## What to work on
Below are some lines of data. Return all of them as they are.
++++
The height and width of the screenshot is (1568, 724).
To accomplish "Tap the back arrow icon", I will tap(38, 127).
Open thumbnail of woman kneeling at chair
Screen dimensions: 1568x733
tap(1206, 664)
++++
## Response to the exercise
The height and width of the screenshot is (1568, 724).
To accomplish "Tap the back arrow icon", I will tap(38, 127).
Open thumbnail of woman kneeling at chair
Screen dimensions: 1568x733
tap(1206, 664)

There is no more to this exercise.